## INFORMATION SUPPLIED
--- Start ---

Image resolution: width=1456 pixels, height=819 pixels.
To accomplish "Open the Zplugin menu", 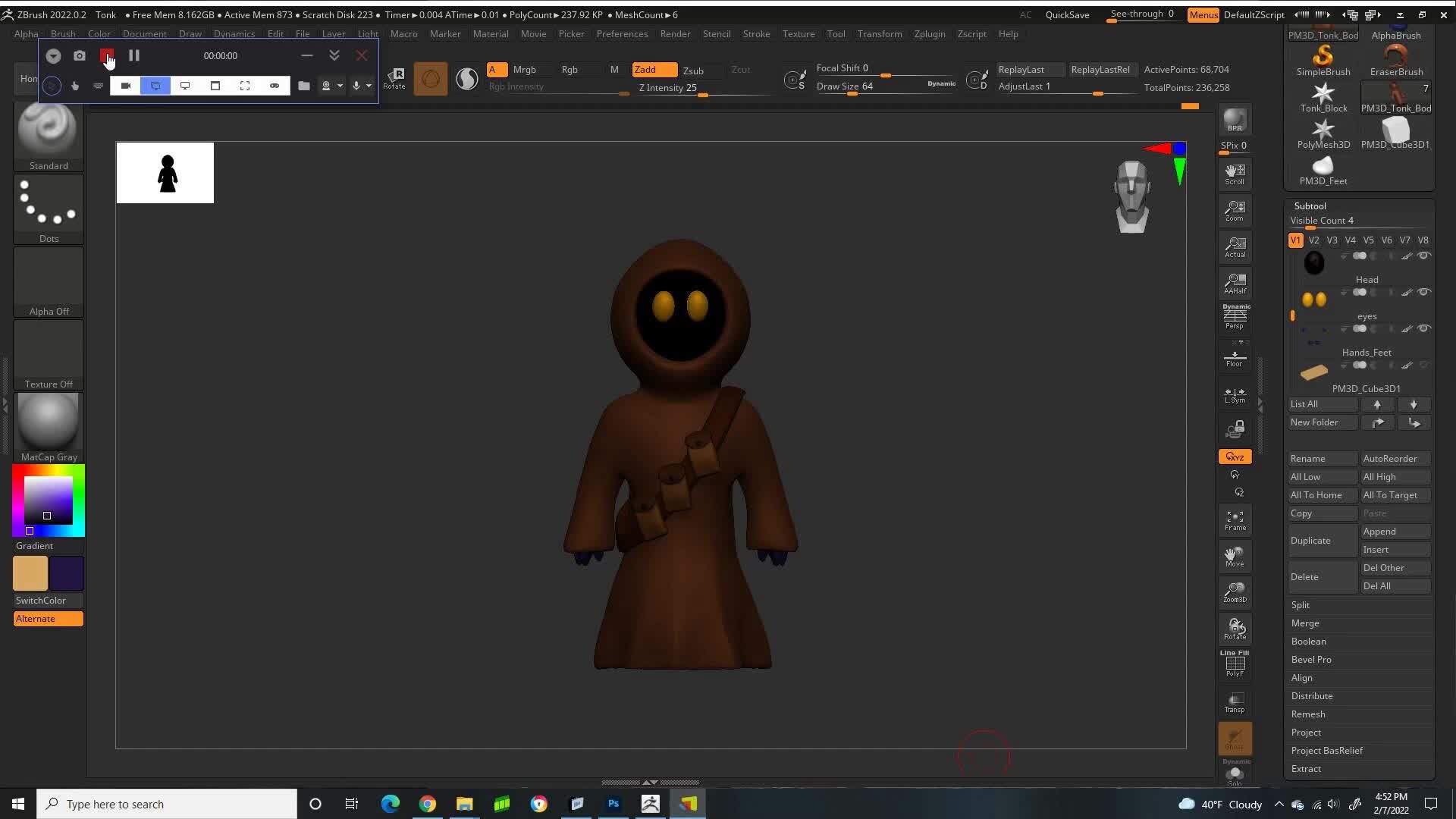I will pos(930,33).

--- End ---
--- Start ---

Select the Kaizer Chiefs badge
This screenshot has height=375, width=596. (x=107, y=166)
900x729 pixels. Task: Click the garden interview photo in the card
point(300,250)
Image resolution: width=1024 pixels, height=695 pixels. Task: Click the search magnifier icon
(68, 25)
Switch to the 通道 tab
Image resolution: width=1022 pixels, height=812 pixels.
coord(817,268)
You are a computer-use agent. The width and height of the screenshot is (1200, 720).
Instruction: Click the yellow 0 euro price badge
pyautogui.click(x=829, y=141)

--- End ---

## REQUIRED WORK
Copy word for word the stretch of the material that opens with the line containing "900x729 pixels. Task: Click" and closes with the line containing "pyautogui.click(x=829, y=141)", including both of those lines.

## RESPONSE TO THE EXERCISE
900x729 pixels. Task: Click the garden interview photo in the card
point(300,250)
Image resolution: width=1024 pixels, height=695 pixels. Task: Click the search magnifier icon
(68, 25)
Switch to the 通道 tab
Image resolution: width=1022 pixels, height=812 pixels.
coord(817,268)
You are a computer-use agent. The width and height of the screenshot is (1200, 720).
Instruction: Click the yellow 0 euro price badge
pyautogui.click(x=829, y=141)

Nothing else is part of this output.